§ **Collected data entries**
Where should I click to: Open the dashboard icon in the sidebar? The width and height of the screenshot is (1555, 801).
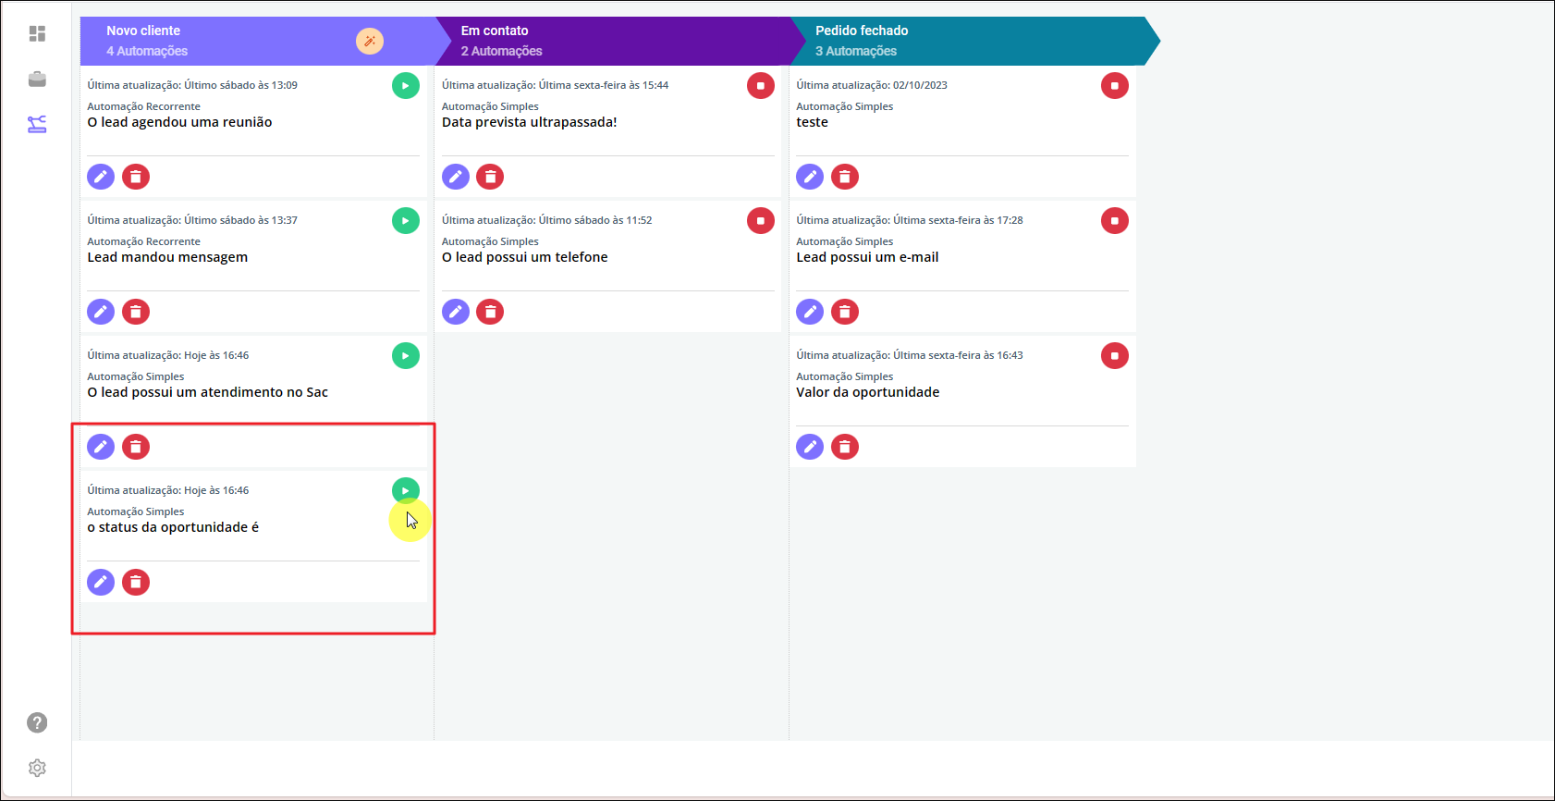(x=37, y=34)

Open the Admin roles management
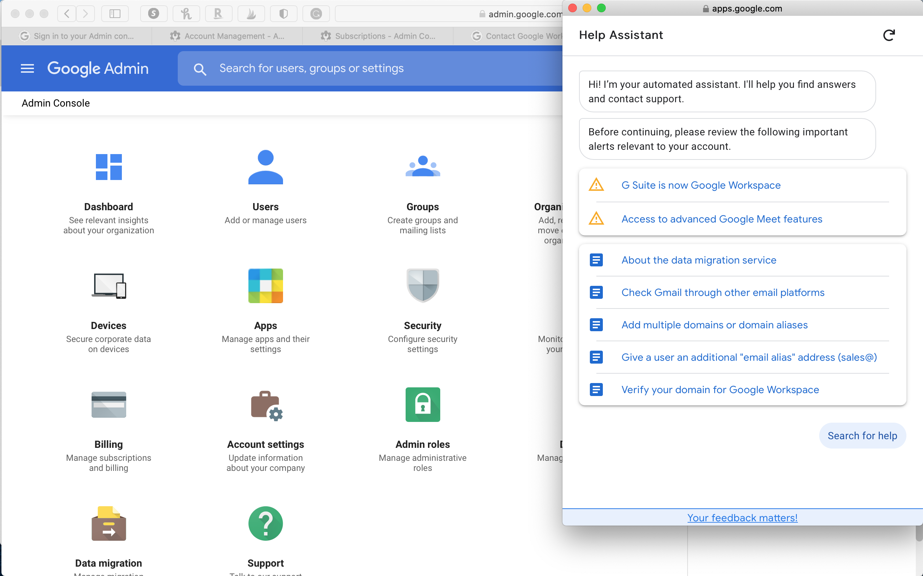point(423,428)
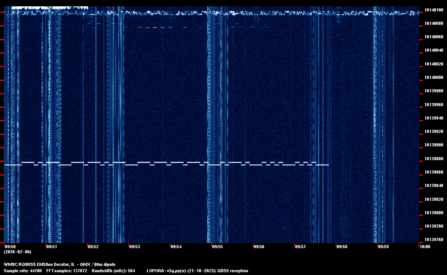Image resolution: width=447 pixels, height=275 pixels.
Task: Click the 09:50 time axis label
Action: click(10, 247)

§ **EXERCISE PROMPT**
Retype every record above word for word, leaving out any pictures.

§ **REPLY**
Where should I click to: Open the dashboard icon in the sidebar? The width and height of the screenshot is (1555, 801).
(x=37, y=34)

Open the Admin roles management
point(423,428)
Image resolution: width=447 pixels, height=275 pixels.
Task: Click the 09:50 time axis label
Action: click(10, 247)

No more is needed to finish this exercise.